The Spiritist Criterion.

This journal, which a year ago was published in Madrid, under the title of El criterio, a fortnightly scientific review, has just resumed its first title, which had been forbidden to it under the preceding Spanish government. The director announces it in the following terms, in a supplement to No. 17:

“With the immense joy of triumph, deserved not by our feeble forces, but by the generosity of our cause, today we address ourselves to our constant protectors, to the friends who, in misfortune, encouraged and sustained us.
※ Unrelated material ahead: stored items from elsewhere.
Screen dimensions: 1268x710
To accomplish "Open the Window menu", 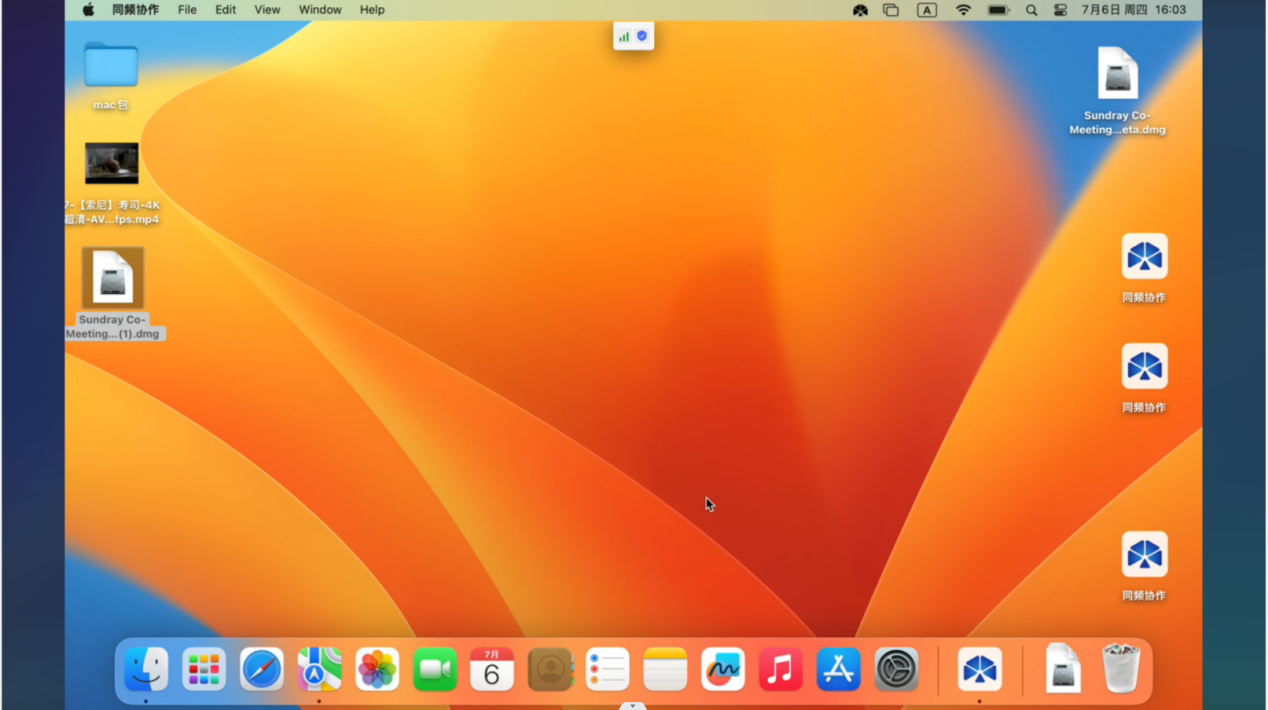I will click(x=320, y=10).
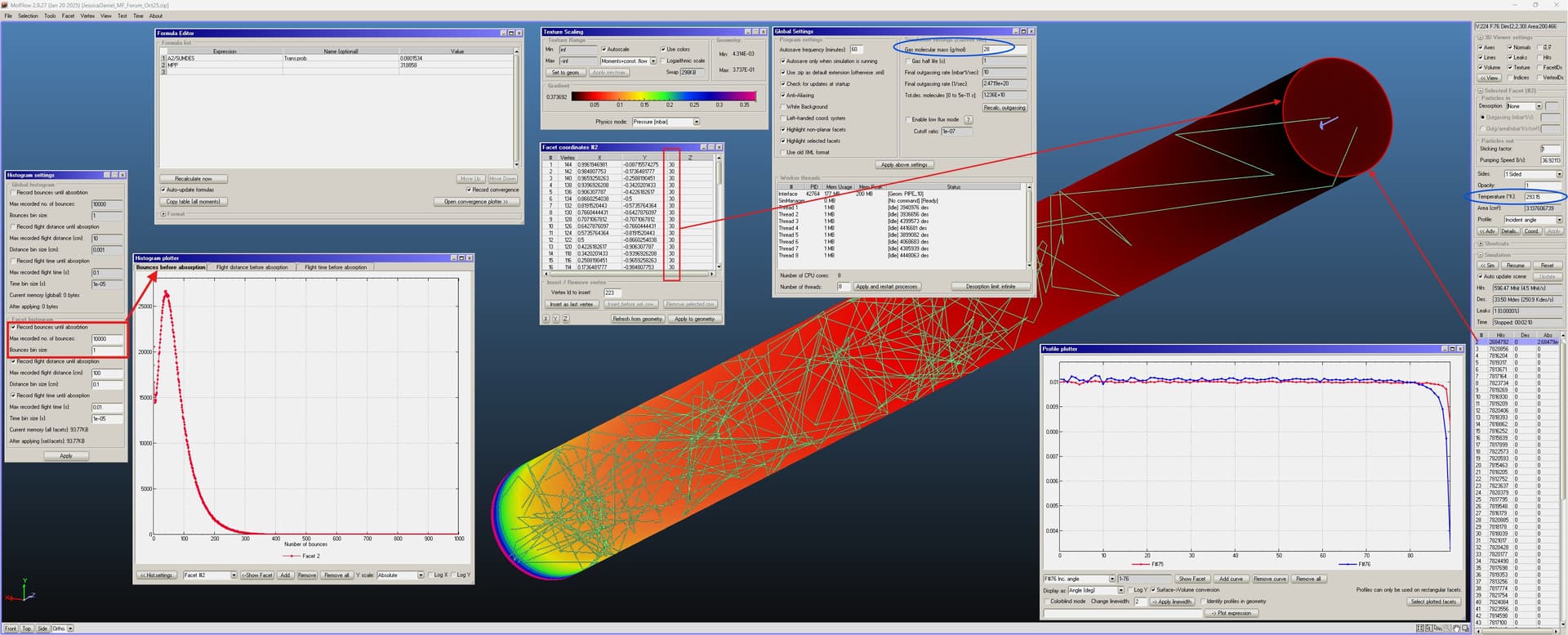Click Apply and restart processes
The image size is (1568, 635).
886,287
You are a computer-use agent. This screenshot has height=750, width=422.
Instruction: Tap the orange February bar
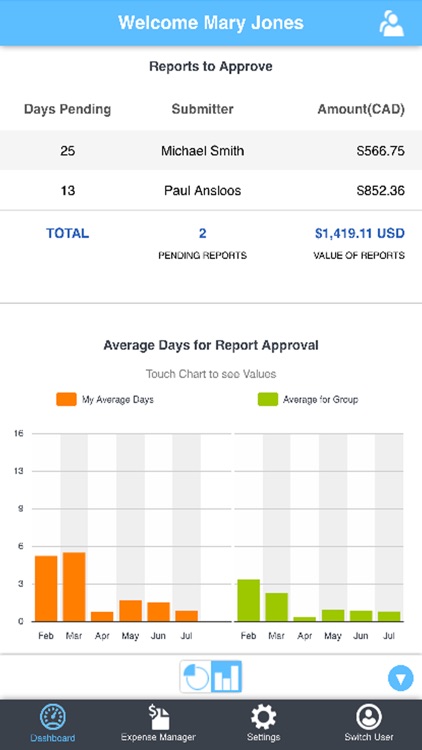pos(46,588)
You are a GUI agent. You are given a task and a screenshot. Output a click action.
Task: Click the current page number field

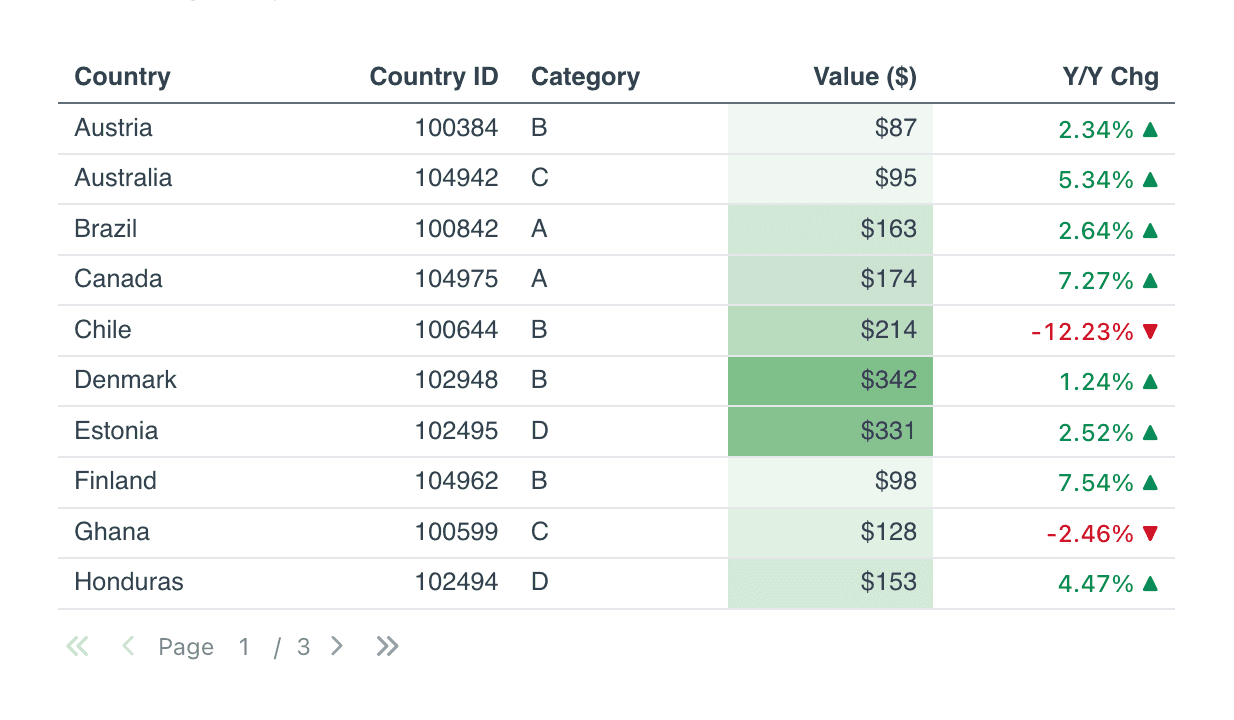point(244,647)
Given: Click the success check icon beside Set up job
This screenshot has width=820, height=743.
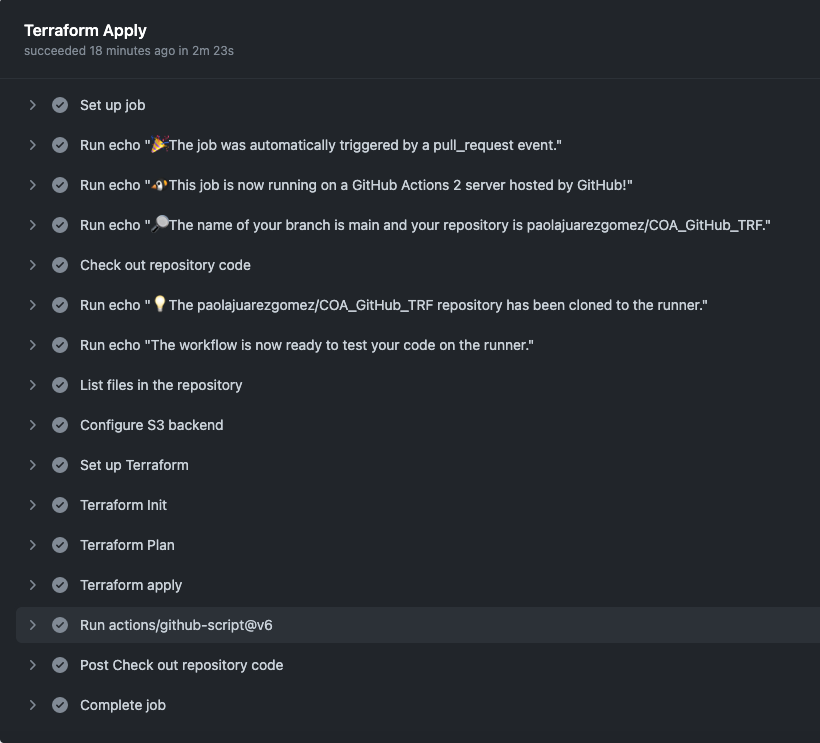Looking at the screenshot, I should tap(60, 105).
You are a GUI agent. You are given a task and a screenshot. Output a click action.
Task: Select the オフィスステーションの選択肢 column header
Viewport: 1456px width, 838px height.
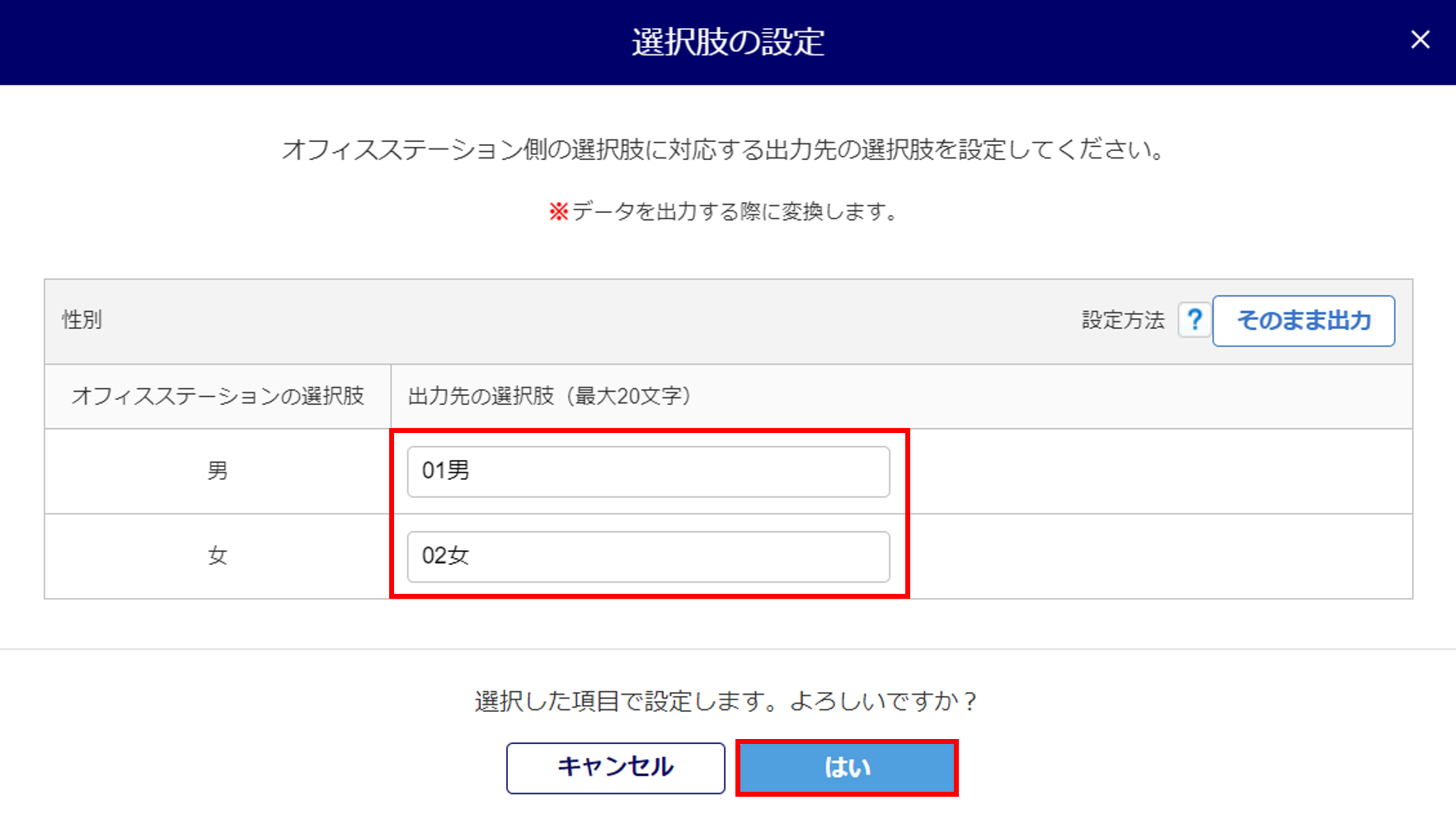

“The intolerance of the previous government had forbidden us the exercise of the most fruitful of liberties: that of study, when one day, sad because of disappointment, happy because it was the first of the struggle, we wished to publish the Criterio espiritista. See the response that was given to us by the ministerial secretary:

“Madrid, July 17, 1867.

“Government of the province; press section — After having examined the first number of the journal of which you are the editor and director, I saw that, by its special character, its tendencies, and the philosophical school it seeks to develop, it must be understood as falling under the second paragraph of article 52 of the law in force concerning the press. I warn you that it is not possible for me to authorize the said number, nor the following ones, if, beforehand, they are not examined and approved by the ecclesiastical censorship. God keep you, etc.” “On the following August 10 we received the telegram of which we transcribe the copy below:

“Madrid, August 6, 1867.

“These documents will not remain for the greater glory of their authors, whose names we abstain from giving to publicity, out of a matter of good manners. Today we are able to come to light, and the Criterio cientifico is replaced by the Criterio espiritista. The directorship is installed in the Calle del Arco de Santa Maria, No. 25, room 2; it is there that the adherents who wish to take part in the Spanish Spiritist Society, founded in 1865, and which had to suspend its sessions for the same reasons that had prevented the publication of the journal, may address themselves.” The regulation of the Society, which we have before our eyes, is conceived in an excellent spirit, and we can but applaud the provisions it contains. It places itself under the protection of the Spirit of Socrates, and its object is clearly defined in the first two articles:

“1st A private circle is constituted, under the denomination of the Spanish Spiritist Society, whose object is the study of Spiritism, principally in what concerns morality and the knowledge of the invisible world or of the Spirits; 2nd The Society may not, in any case, occupy itself with political questions, nor with religious discussions or controversies, which would tend to give it the character of a sect.” These provisions are of a nature to reassure those who might impute disruptive tendencies to the Society. At the moment of a revolution that has just broken the fetters placed upon the liberty to think, to speak, and to write, in which the emancipated masses are generally tempted to overstep the limits of moderation, neither the Society nor its organ thinks of taking advantage of it to depart from the exclusively moral and philosophical object of the Doctrine. Not only does it forbid itself politics, but even religious controversies, out of a spirit of tolerance and of respect for the conscience of each one. The director of the journal even abstains from stigmatizing, through publicity, the names of the signatories of the decrees that forbade his journal, so as not to deliver them to public animosity. It is that Spiritism, well understood, is everywhere the same: a guarantee of order and of moderation. It does not live on scandal; it has too much the sentiment of its dignity and sees things from too high, to lower itself to the personalities that always reveal pettiness of spirit, and never ally themselves with nobility of heart. The first number of the Criterio espiritista contains the following articles:

Introduction, by Alverico Perón. — The day of the dead, communication signed by Socrates, obtained at the Society of Seville. — The mediumistic faculty. — The Bible, communication signed by Socrates. — Session of magnetism. — The eternal halves, communication of Socrates. — Letter from a Spiritist. — Letter to Mr. Alverico Perón, by Allan Kardec, and communication of Saint Louis on the new situation of Spiritism in Spain. — Spiritist Review of Paris. We urge with insistence our Spiritist brothers of Spain to sustain with all their forces this organ of their belief. By the wisdom and prudence of its editing, it cannot fail to serve our cause usefully. It will be a bond that will establish relations among the adherents disseminated in different points of Spain. The director, Mr. Alverico Perón, is not a newcomer in our ranks; his efforts for the propagation of the Doctrine date from the year 1858, and we recall with pleasure the Formula del Espiritismo, which he was good enough to dedicate to us.